More homeless Irish people, IMF demands


This music video from Ireland is called Lough Sheelin Eviction, by the Wolfe Tones.

The song tells about one of many similar tragedies in nineteenth-century Ireland.

The Wikipedia article about the lake Lough Sheelin writes about it:

Lough Sheelin (from Irish: Loch Síodh Linn meaning “lake of the fairy pool”) is a limestone freshwater lough (lake) in Ireland located in County Westmeath, County Meath and County Cavan near the villages of Finnea (also spelled Finea) and Mountnugent and the town of Granard, (County Longford).

The lake is naturally populated by brown trouts whose native stocks had depleted in recent years, hence the Central Fisheries Board stocking with farm reared the lake for the pleasure of anglers.[1] Trout stocks are estimated to be over 100,000.

It is also the setting of the song “Lough Sheelin Eviction”, made popular by The Wolfe Tones. The lyrics tell the sad, but unfortunately, too typical story of a family being evicted from their home by an unforgiving & merciless landlord. Absentee landlords were common in Ireland and for many landlords the main interest was income rather than the conditions of their tenants. Many landlords realized that they could get a higher income by turning their properties to pasture than to continue with the old practice of collecting rents from tenant farmers. Evictions were the most common way of getting rid of unwanted tenants.

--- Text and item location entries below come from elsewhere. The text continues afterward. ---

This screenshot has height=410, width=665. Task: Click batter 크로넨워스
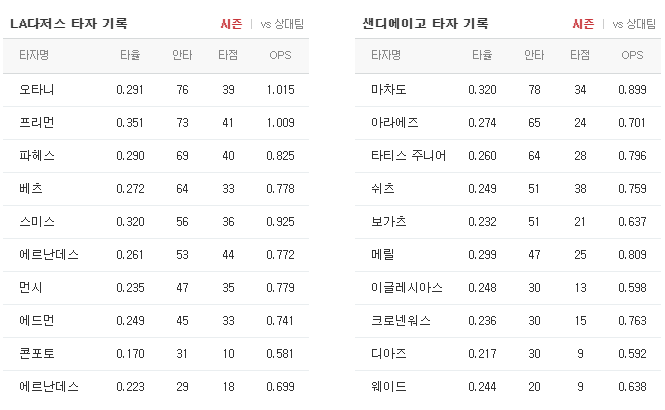click(401, 321)
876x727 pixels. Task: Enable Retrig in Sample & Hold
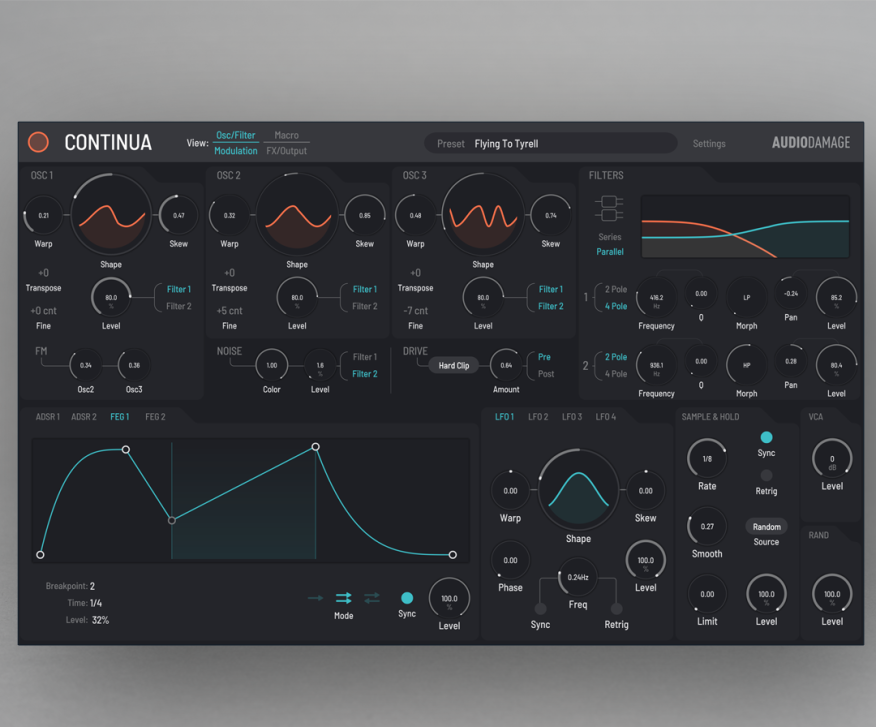(x=766, y=476)
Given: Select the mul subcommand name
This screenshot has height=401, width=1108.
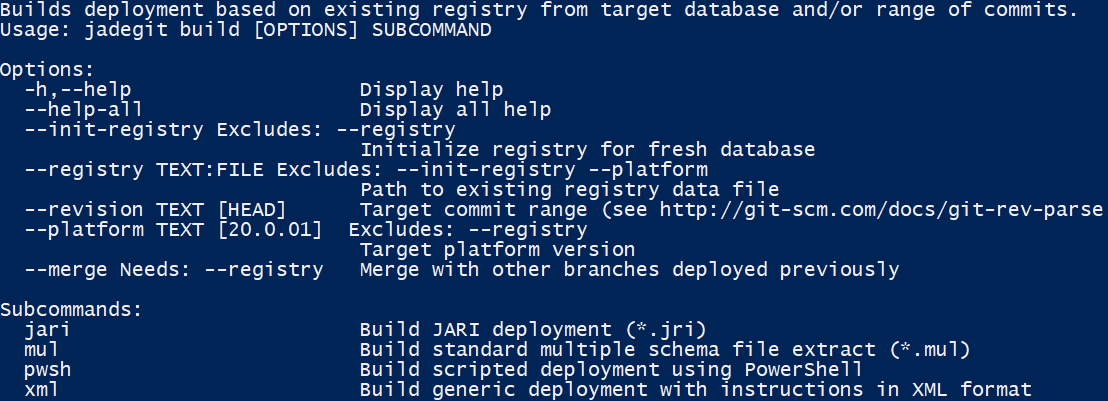Looking at the screenshot, I should tap(42, 349).
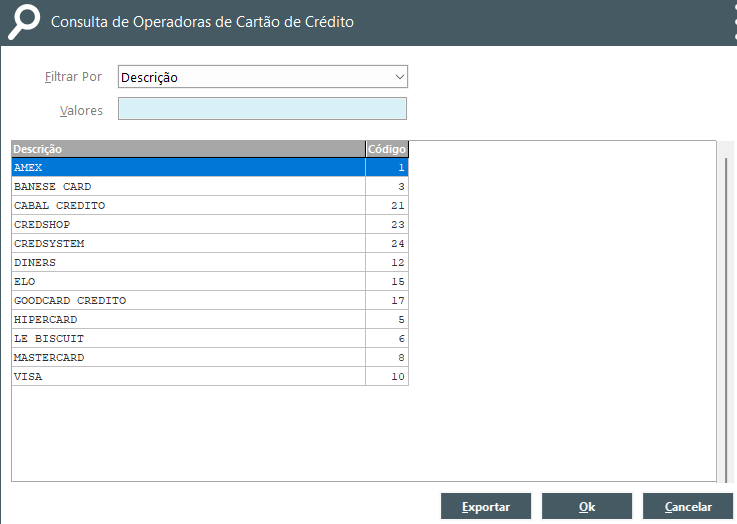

In the song the woman, Eileen, dies in the cold and the man is forced to flee his native land in order to find a new home.

It seems that the International Monetary Fund of Ms Christine Lagarde now wants to bring back the horrors of nineteenth century Ireland to the twenty-first century.

From daily News Line in Britain:

Friday, 5 April 2013

IMF ORDERS MORE IRISH ‘REPOSSESSIONS’

THE International Monetary Fund has delivered a brutal assessment of Ireland’s economic situation, complaining of a lack of progress by banks, and dangers of the country’s debt becoming unsustainable if growth forecasts are missed.

The IMF has criticised Irish banks for ‘inadequate progress’ in dealing with non-performing loans, stating that they are ‘only beginning to tackle non-performing loans’.

It complains repossessions are low at 0.3 per cent of total mortgage arrears in 2012, compared to the 3.25 per cent in the UK and the US.

Calling for a more efficient repossession regime, the IMF proposes the designation of specialist judges to concentrate expertise in handling a ‘potentially larger volume of repossession cases in an expedited manner’, while maintaining protections for homeowners.

While acknowledging progress to date, the IMF expects Ireland’s economy to grow by 1.1 per cent this year, by 2.2 per cent next year and by 2.7 per cent in 2015.

However, it warns that if growth was to fall short of these targets and to remain a sluggish 0.5 per cent per year, public debt would escalate to one-and-a-half times the size of the economy by 2021 and put the economy on an ‘unsustainable path’.

The IMF says allowing the European Stability Mechanism bailout fund to directly invest in Irish banks could play ‘an invaluable role’ in improving the country’s prospects for recovery and making the public debt burden more sustainable.

On the high unemployment, the IMF warns: ‘If involuntary part-time workers and workers only marginally attached to the labour force – two groups that registered significant increases – are also accounted for, the unemployment and underemployment rate stands at a staggering 23 per cent.’